Pies are a familiar, fairly easy and perfectly authentic dish to take to a medieval potluck. I have included two of my favourite standbys, with the original recipes and my version.

Tart in Ymbre Day

Ember Days were fast days when meat was forbidden but dairy products were OK. This is a basic vegetarian quiche!

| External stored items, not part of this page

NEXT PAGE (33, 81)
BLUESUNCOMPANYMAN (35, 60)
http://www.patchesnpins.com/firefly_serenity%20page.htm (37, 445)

Take and perboil onyons & erbis & presse out the water & hewe hem smale. Take grene chese & bray it in a morter, and temper it up with ayren. Do therto butter, safroun & salt, and raisouns corauns, & a litel sugur with powdour douce, & bake it in a trap, & serve it forth.
Form of Curye (a 14th-century English cookbook).

My version:
You'll need a blind-baked tart case ("trap"); I use basic shortcrust pastry with a bit of saffron and an egg-yolk. Line with baking paper, fill with beans or rice, and prebake it at 200 degrees for about 10 mins.
Parboil one large onion, drain and chop. Add "erbis", herbs - fresh ones work better, I tend to use thyme and marjoram, but use your favourites.
The recipe specifies "grene chese"; other versions of this recipe suggest "good fat cheese", which I read as a slightly softer cheese, I habitually use a mixture of 1 tub cottage cheese and about a cup of grated cheddar. Mix this well, adding 3-4 eggs.
Add about 3 tblsp butter (it works better if you partially melt it in the microwave), a pinch of salt, a few strands of saffron, about half a cup of currants, two tsp sugar, half a tsp ginger and half a tsp cinnamon. (Poudre douce is literally sweet powder; it was a spice mixture containing sugar and the less pungent spices. Poudre fort, the strong mixture, would contain pepper, etc.)
Mix well and pour into the pastry case (having first removed the paper and baking beans!). Bake at about 180 degrees until the top has browned slightly and a knife comes out clean.
There are several different versions of this dish in various English medieval cookbooks; as well as using different types of cheese, some omit the currants, others specify which spices to use. I have also had good results using ricotta, or a mixture of cheddar and mozzarella, in place of the cheddar and cottage cheese. For Duke Cariadoc's version, see Cariadoc's Miscellany

Champignons en paste

Mushrooms of one night are the best, if they are small, red inside and closed at the top; and they should be peeled and then washed in hot water and parboiled, and if you wish to put them in a pasty add oil, cheese, and spice powder.
Le Menagier de Paris (14th century French)

My version:
These are basic and rather yummy cheese and mushroom pasties. I make them quite small, for eating convenience. One punnet of mushrooms to about a cup of grated cheddar seems to work quite well.
Wash the mushrooms (if they're not the tiny ones), parboil very lightly, chop and mix with cheese, a couple of tablespoons of olive oil, salt, pepper, and a teaspoon of ginger.
I use a basic shorcrust pastry (again, I add saffron and an egg yolk); the pasties look very authentic if you cut circles of pastry, fold them in half over the filling, and crimp the edges.
Bake at about 200 degrees until they're brown. Make sure that you seal the pastry properly, the filling tends to bubble out.